Task A - In the Outshine forum thread, how many cups a day did vickers22 need to feed?
Task B - Please mark each statement yes or no according to the Outshine forum thread, quoting the words of the thread that decide it: (i) PaddyMonty has used Outshine on three horses. (ii) Britestar buys Full Fat Soya Meal in southern England. (iii) LEC got better results from Alfa A oil than from Outshine.

Quoted passage -
Must admit, I'd like to give the Bailey's Outshine a try but the price of £30+ is daunting.  I would only be adding a mug-full per day to her diet so a 20KG sack should last 3 months, but I still want to be sure the benefits were going to be worth it.  

Maybe just whilst she's moulting into her summer coat, then?


----------



## PaddyMonty (5 March 2008)

I have used it on 3 horses now.  All 3 have previously been on various oils prior to using outshine.  All 3 looked better on outshine than straight oils.
Otto's owner put him on it (at my recommedation) as he was underweight and dull.  Within a few weeks he looked a million times better.  When the bag ran out she decided to just go the staright oil route.  Changed her mind after 6 weeks.  Her words "he just doesn't look anywhere near as good"
I use it for condition and energy.


----------



## dingle12 (5 March 2008)

Full Fat Soya Meal where do you get that from?


----------



## Britestar (5 March 2008)

I get it from local farm supply store. They sell cattle/sheep/horse food etc. I live in north Scotland so don't know where you'd get it 'doon south'.


----------



## kerilli (6 March 2008)

i use outshine and really rate it. very palatable too, unlike some high-oil feeds.


----------



## KatB (6 March 2008)

My horse absolutely adored the spearmint outshine, and it did help put condition on him the end of last winter. I now feed Baileys Endurance mix which has it included, and he does look fab, but dont know if that is down to the outshine or his topspec!! It is very expensive considering it isnt even a balancer, but does seem to add condition and shine.


----------



## vickers22 (6 March 2008)

fabulous stuff but very expensive, although i needed to feed 3 cups a day. For a smaller horse (zak is 16hh) it would be cheaper, the bag does last a long time (well....about a month!!) The spearmint one is looovely. Gets them shining like a penny-this is Zak last year;







And this is him this year;

 [image]
	
	
		
		
	


	




[/image] 

Although he could do with more weight-it seemed to put it on up to a point and then no more. But he is a typical tb!


----------



## LEC (6 March 2008)

It did nothing for my horse and cost me a fortune. I have had much better results on Alfa A oil.


----------

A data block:
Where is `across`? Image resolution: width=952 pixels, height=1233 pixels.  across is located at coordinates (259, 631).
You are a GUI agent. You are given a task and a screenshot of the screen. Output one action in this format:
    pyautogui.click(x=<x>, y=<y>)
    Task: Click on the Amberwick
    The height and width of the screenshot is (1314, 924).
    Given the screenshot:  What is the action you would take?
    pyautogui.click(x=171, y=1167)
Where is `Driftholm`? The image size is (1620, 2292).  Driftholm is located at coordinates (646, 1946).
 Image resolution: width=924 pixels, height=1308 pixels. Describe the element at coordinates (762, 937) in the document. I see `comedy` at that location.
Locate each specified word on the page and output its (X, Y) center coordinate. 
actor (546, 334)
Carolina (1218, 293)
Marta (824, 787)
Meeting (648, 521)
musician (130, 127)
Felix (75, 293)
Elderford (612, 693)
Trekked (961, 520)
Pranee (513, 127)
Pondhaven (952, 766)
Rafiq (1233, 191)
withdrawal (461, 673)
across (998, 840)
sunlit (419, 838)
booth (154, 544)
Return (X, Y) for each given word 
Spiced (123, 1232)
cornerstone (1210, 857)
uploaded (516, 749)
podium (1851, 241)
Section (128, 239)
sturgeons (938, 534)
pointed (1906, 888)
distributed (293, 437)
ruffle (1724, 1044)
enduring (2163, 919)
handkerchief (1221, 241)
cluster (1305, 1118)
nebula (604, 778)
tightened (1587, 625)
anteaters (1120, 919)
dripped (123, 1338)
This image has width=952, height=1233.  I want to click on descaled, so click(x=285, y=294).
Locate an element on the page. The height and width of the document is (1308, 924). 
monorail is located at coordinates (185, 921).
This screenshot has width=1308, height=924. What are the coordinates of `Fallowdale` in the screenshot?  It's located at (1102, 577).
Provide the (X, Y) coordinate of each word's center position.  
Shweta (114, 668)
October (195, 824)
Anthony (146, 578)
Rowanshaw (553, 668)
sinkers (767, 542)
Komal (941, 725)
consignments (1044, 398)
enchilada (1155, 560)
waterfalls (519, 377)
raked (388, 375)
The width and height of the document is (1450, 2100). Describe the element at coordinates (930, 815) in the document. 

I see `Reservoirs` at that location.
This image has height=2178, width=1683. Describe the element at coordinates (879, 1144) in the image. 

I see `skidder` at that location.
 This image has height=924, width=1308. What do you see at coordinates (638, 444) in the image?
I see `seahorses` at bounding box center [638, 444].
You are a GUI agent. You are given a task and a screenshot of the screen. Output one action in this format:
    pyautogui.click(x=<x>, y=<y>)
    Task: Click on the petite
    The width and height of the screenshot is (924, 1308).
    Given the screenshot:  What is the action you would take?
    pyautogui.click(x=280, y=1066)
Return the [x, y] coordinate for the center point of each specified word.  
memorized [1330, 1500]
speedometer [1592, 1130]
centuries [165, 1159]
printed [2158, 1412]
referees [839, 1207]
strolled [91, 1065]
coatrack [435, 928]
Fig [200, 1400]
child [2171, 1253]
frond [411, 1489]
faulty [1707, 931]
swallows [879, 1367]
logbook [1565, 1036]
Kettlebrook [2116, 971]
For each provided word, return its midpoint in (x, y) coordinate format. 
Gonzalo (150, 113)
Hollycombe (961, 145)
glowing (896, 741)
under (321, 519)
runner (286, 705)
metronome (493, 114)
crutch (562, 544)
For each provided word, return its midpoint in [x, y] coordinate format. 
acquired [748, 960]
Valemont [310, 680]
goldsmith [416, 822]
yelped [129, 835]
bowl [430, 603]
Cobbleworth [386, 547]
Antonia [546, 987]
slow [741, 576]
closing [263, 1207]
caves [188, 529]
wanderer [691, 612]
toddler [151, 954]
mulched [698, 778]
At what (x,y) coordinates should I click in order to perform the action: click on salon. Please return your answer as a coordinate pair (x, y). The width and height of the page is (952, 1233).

Correct response A - Three cups a day.

Correct response B -
(i) Yes: "I have used it on 3 horses now."
(ii) No: "I live in north Scotland so don't know where you'd get it 'doon south'."
(iii) Yes: "It did nothing for my horse and cost me a fortune. I have had much better results on Alfa A oil."